We'll find out which region tends to pay more/less for insurance. First, we'll find out which values for `regions` are present:

In [13]:
# find unique regions
print(set(regions))

{'southeast', 'northeast', 'northwest', 'southwest'}


The four regions present are `southeast`, `southwest`, `northeast`, and `northwest`. We'll be creating a dictionary to keep track of the ongoing costs for each region:

In [14]:
dict_charges_by_region = {
    'southeast_total_cost': 0.0,
    'southwest_total_cost': 0.0,
    'northeast_total_cost': 0.0,
    'northwest_total_cost': 0.0
}

Now we'll go through the dataset and tally up the charges for each region and see what they look like:

In [15]:
# Don't run this repeatedly without resetting the dictionary in the cell above!

for i in ds_length_range:
    dict_key = f'{regions[i]}_total_cost'

    dict_charges_by_region[dict_key] += charges[i]

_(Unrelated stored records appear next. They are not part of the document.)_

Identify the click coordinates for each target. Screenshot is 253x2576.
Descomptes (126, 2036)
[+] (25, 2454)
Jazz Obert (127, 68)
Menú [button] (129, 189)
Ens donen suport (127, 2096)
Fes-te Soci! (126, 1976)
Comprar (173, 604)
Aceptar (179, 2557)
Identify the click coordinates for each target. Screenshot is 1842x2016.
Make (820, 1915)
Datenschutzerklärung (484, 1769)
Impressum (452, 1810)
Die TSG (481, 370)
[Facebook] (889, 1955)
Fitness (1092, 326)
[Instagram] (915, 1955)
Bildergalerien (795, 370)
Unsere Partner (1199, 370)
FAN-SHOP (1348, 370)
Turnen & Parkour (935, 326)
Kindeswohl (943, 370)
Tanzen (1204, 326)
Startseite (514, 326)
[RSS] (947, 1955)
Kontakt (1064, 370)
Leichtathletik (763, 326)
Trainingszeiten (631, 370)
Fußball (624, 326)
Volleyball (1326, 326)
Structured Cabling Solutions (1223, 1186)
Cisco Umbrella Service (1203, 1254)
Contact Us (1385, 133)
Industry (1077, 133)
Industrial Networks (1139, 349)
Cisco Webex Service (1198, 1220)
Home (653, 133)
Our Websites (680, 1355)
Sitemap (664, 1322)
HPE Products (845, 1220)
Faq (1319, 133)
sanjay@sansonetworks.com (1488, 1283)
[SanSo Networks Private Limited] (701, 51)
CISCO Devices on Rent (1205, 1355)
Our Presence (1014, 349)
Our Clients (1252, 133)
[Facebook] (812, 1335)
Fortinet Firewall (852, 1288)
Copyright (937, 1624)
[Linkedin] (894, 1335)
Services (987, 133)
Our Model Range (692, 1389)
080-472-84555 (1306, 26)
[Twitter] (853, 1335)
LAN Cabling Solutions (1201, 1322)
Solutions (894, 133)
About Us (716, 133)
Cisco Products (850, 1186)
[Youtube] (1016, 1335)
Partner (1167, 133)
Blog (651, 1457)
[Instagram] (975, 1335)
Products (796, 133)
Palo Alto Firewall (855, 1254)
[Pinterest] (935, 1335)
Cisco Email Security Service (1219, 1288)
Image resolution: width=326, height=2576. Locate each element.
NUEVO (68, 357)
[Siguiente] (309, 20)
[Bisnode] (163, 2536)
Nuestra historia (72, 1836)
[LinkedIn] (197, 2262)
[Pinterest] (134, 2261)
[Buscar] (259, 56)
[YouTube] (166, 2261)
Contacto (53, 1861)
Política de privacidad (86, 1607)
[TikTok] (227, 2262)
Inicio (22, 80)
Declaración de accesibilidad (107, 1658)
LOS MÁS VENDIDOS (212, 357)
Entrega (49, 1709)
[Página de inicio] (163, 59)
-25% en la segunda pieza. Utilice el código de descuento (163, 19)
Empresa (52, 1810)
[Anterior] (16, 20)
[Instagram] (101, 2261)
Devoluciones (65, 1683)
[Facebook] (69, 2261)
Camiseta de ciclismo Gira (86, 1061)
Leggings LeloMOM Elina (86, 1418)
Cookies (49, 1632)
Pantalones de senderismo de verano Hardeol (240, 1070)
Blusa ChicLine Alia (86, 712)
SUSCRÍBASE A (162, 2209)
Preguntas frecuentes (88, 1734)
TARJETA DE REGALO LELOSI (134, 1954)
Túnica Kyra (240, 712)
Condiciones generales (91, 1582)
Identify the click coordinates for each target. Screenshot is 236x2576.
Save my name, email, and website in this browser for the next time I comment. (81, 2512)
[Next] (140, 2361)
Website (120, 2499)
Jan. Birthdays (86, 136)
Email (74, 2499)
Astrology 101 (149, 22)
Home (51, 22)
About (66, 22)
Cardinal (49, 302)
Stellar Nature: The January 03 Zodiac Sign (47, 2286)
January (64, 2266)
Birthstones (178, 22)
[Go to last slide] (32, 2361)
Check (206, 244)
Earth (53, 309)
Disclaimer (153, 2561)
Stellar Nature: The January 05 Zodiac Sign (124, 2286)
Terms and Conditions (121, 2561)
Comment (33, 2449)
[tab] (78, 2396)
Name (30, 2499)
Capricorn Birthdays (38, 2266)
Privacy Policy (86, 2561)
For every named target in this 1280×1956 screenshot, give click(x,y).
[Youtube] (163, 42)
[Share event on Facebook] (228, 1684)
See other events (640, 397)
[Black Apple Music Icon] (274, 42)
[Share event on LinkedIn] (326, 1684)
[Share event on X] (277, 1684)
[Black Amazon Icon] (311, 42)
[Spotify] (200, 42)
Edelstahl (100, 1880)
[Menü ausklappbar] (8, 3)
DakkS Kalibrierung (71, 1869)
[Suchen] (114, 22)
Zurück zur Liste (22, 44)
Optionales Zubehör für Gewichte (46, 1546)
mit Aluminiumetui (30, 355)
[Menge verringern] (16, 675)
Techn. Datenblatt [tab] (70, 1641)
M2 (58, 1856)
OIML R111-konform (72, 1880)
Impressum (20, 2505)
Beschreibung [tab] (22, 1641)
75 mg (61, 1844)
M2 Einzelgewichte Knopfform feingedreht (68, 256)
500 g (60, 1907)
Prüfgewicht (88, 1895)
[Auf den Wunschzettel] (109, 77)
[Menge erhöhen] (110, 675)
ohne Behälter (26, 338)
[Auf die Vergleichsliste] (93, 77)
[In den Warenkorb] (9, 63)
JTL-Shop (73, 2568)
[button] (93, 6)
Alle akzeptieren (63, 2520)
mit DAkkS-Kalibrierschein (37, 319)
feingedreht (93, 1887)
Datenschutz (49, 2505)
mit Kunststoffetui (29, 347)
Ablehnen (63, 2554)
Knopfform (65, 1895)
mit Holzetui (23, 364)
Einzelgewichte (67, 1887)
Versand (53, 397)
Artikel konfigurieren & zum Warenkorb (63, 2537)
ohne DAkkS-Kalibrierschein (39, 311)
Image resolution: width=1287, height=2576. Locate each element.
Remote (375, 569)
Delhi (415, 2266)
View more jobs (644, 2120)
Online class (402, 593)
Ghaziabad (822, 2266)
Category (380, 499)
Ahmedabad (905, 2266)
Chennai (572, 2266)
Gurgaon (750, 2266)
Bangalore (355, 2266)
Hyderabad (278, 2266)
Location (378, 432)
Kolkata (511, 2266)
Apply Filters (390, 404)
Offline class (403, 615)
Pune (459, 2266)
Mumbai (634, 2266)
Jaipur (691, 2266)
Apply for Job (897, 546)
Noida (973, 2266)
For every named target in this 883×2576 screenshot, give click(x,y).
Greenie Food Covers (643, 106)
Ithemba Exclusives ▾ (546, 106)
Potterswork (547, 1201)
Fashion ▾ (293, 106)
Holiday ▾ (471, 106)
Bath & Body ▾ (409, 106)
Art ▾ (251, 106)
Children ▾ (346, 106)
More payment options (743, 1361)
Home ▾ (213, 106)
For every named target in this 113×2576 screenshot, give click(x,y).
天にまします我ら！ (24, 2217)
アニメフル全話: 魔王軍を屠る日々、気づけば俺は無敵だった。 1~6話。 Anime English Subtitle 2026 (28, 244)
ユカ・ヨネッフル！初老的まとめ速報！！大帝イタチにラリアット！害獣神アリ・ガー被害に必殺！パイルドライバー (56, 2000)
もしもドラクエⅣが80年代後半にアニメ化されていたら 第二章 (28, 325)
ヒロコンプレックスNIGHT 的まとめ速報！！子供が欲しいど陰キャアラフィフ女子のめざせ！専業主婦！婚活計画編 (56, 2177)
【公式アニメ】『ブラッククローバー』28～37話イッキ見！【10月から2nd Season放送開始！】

print(f'''Southeast total charges: {round(dict_charges_by_region['southeast_total_cost'], 2)}
Southwest total charges: {round(dict_charges_by_region['southwest_total_cost'], 2)}
Northeast total charges: {round(dict_charges_by_region['northeast_total_cost'], 2)}
Northwest total charges: {round(dict_charges_by_region['northwest_total_cost'], 2)}''')

Southeast total charges: 5363689.76
Southwest total charges: 4012754.65
Northeast total charges: 4343668.58
Northwest total charges: 4035712.0


Southeast pays more overall, but that by itself doesn't tell us much. It could simply be a result of higher population. Let's see how many people in this dataset live in this region:

In [17]:
print(f'''Southeast inhabitants: {regions.count("southeast")}
Southwest inhabitants: {regions.count("southwest")}
Northeast inhabitants: {regions.count("northeast")}
Northwest inhabitants: {regions.count("northwest")}''')

Southeast inhabitants: 364
Southwest inhabitants: 325
Northeast inhabitants: 324
Northwest inhabitants: 325


Indeed, southeast inhabitants outnumber the other regions.